Picture yourself going to an unfamiliar supermarket for the first time. If you are a person who can see, you can simply look around to guide yourself and identify objects and obstacles. However, blind people must use other senses to find their way through a new space.

Soon, the blind might have some navigational help, thanks to Caltech researchers who have combined augmented reality hardware and computer vision algorithms to develop software that enables objects to “talk.” Worn as a portable headset, the technology translates the optical world into plain English audio. The device could one day be made available in banks, grocery stores, museums, and other locations, to help blind people make their way through unfamiliar spaces.

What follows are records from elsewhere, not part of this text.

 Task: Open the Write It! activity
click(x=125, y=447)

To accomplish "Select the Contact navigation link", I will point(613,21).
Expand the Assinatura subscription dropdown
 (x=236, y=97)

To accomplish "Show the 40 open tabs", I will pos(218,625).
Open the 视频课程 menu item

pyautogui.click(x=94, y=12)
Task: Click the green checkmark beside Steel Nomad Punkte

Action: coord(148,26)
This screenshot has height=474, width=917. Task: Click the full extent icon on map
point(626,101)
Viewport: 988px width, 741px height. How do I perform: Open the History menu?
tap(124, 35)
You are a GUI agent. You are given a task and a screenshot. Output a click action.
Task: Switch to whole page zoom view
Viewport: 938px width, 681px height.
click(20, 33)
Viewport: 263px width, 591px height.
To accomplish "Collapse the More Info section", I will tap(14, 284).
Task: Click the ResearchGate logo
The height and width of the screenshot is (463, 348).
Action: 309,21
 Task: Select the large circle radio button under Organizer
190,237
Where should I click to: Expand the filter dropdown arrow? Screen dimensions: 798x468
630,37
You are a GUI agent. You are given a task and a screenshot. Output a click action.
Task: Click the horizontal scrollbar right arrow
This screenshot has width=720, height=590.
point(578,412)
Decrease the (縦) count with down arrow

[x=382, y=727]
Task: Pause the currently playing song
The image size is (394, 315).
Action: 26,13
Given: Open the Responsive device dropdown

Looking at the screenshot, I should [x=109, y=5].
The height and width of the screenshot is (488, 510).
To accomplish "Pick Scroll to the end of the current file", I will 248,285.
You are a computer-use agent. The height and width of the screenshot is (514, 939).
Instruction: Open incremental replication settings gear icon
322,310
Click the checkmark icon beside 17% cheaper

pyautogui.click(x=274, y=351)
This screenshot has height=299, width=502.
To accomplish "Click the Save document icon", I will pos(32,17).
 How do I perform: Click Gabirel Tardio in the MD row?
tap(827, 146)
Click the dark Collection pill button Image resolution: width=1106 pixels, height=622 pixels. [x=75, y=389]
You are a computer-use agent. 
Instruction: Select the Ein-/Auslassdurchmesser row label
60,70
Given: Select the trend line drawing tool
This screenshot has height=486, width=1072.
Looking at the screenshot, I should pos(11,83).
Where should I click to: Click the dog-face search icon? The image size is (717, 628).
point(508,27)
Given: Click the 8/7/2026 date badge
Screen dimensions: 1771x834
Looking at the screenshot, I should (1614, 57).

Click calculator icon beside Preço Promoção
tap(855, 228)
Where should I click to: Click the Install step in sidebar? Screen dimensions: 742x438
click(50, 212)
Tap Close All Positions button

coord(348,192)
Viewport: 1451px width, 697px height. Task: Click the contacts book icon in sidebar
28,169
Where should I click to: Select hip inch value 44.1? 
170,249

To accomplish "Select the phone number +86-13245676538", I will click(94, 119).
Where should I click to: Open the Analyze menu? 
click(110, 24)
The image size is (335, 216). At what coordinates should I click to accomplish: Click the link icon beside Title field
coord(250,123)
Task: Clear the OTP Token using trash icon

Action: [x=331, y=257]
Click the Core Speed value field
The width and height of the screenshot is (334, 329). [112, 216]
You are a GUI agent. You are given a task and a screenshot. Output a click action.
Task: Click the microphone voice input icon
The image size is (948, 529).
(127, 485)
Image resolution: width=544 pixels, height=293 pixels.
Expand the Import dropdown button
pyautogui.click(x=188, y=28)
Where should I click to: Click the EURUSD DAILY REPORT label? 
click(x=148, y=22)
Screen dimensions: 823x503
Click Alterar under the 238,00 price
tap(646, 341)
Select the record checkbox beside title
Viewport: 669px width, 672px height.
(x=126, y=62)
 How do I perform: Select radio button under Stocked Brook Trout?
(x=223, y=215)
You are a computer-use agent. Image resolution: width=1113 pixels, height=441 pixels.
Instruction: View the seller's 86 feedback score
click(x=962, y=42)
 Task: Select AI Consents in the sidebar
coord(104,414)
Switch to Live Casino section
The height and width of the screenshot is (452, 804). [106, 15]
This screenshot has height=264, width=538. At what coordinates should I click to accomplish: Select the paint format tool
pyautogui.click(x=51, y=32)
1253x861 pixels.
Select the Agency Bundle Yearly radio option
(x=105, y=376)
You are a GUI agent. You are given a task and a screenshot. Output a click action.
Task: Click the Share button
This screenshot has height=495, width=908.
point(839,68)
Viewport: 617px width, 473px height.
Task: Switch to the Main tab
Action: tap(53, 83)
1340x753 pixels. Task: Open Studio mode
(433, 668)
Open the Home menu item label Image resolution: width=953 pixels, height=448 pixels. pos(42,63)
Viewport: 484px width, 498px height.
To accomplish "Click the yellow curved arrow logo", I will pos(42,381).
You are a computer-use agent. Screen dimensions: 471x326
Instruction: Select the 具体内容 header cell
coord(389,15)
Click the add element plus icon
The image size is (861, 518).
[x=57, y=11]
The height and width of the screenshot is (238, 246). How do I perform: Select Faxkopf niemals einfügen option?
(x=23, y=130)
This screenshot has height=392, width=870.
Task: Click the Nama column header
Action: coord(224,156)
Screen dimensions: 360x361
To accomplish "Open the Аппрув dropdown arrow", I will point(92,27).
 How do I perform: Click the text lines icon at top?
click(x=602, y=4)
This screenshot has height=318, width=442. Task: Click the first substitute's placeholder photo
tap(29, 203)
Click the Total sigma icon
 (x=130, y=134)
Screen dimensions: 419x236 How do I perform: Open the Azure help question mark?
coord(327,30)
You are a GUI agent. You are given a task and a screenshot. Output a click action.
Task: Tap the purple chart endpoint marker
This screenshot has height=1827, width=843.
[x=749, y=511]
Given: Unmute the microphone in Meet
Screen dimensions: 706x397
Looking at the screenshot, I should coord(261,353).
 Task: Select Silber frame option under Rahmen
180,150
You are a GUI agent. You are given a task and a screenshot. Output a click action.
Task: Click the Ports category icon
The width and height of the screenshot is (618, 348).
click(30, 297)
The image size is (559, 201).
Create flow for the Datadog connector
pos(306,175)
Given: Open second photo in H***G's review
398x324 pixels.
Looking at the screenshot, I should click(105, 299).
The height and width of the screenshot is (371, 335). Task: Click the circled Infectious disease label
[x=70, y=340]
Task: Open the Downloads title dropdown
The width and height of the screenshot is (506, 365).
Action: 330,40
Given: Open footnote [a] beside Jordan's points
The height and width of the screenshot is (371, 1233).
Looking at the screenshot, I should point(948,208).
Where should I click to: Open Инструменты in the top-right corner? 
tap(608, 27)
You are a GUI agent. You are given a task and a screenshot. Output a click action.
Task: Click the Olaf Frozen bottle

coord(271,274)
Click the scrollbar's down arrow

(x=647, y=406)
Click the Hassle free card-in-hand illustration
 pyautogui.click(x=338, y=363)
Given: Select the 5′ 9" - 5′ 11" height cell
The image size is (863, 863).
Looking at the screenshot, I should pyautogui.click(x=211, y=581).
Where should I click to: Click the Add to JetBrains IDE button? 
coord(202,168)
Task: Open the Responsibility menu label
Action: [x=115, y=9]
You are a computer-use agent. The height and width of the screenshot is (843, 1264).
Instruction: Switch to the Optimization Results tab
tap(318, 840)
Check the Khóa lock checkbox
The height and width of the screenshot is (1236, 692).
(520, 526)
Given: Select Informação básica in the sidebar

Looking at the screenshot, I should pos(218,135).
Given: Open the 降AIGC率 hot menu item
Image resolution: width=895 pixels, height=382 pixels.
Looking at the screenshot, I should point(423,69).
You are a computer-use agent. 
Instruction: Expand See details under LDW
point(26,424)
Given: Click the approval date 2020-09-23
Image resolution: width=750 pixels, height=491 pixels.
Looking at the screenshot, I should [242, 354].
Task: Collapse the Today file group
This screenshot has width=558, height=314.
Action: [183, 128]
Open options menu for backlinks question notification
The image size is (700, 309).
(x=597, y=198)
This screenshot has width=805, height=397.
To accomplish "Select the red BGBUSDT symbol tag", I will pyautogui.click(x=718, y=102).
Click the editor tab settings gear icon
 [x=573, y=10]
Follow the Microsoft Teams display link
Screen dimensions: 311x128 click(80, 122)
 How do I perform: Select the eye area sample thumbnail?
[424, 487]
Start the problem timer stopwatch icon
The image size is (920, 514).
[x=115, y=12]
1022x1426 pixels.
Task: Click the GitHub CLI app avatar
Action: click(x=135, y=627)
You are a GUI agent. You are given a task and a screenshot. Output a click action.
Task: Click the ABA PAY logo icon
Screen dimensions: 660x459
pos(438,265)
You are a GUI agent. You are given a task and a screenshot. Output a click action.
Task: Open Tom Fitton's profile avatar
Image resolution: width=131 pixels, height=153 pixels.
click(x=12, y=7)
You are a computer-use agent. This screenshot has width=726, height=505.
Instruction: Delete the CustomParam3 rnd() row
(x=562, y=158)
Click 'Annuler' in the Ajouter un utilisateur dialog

The work was done in the laboratory of Markus Meister (PhD ’87), Anne P. and Benjamin F. Biaggini Professor of Biological Sciences and executive officer for neurobiology, and is described in a paper appearing in the November 27 issue of the journal eLife. Meister is an affiliated faculty member of the Tianqiao and Chrissy Chen Institute for Neuroscience at Caltech.

“Imagine you are in a world where all the objects around you have voices and can speak to you,” says Meister. “Wherever you point your gaze, the different objects you focus on are activated and speak their names to you. Could you imagine getting around in such a world, performing some of the many tasks that we normally use our visual system for? That is what we have done here—given voices to objects.”

Led by graduate student Yang Liu, the team of scientists developed a system they call CARA, or the Cognitive Augmented Reality Assistant. CARA was developed for a wearable headset computer called a HoloLens, developed by Microsoft, that can scan a user’s environment and identify individual objects such as a laptop or a table. With CARA, each object in the environment is given a voice and will “say” its name upon the user’s command. The technology utilizes so-called spatialized sound, which causes objects to sound different depending on their location within a room. If the object is, for example, far to the left of the user, its voice will sound like it is coming from the left. Additionally, the closer the object, the higher the pitch of its “voice.”

To avoid a cacophony of objects speaking at once, Liu and his team programmed CARA with several different modes. In the first, called spotlight mode, an object only says its name when the user is facing it directly. As the user turns their head to face various objects, the objects each say their name, and the pitch of the object’s voice provides an auditory cue about its relative distance from the user. In this way, a vision-impaired user can “look around” to explore their environment. In a second mode, called scan mode, the environment is scanned from left to right with objects saying their names accordingly. The third mode is target mode, where the user can select one of the objects to talk exclusively and use that as a guide to navigate.

To test CARA’s practical applications, the researchers designed a test route for blind volunteers through the Beckman Behavioral Biology building at Caltech. To prepare the task, the scientists first developed a route through the building and followed it while wearing the HoloLens, which scanned the environment and saved it to memory. Then, the blind volunteers were asked to navigate the route using CARA as a guide. As each volunteer began, a voice, seemingly emanating from a location ahead on the route, called out “Follow me,” while also telling the user about stairs, hand rails, corners to turn, and the like. Led by CARA, all seven of the volunteers completed the task successfully on the first try.

CARA is still in its early stages, but will benefit from the rapid development of algorithms for computer vision. The researchers are already implementing new schemes for real-time identification of objects and pedestrians. Eventually, they hope that places like banks, hotels, and shopping malls will offer CARA devices for use by their blind customers.

In addition to their work with CARA, the team also developed a new “standardized test” to evaluate the performance of various assistive devices for the blind. The method provides a virtual reality environment that researchers anywhere in the world can use to benchmark their devices, without having to reconstruct real physical spaces.

The paper is titled “Augmented Reality Powers a Cognitive Assistant for the Blind.” In addition to Liu and Meister, USC postdoctoral scholar Noelle Stiles (PhD ’16) is a co-author. The work was funded by the Shurl and Kay Curci Foundation.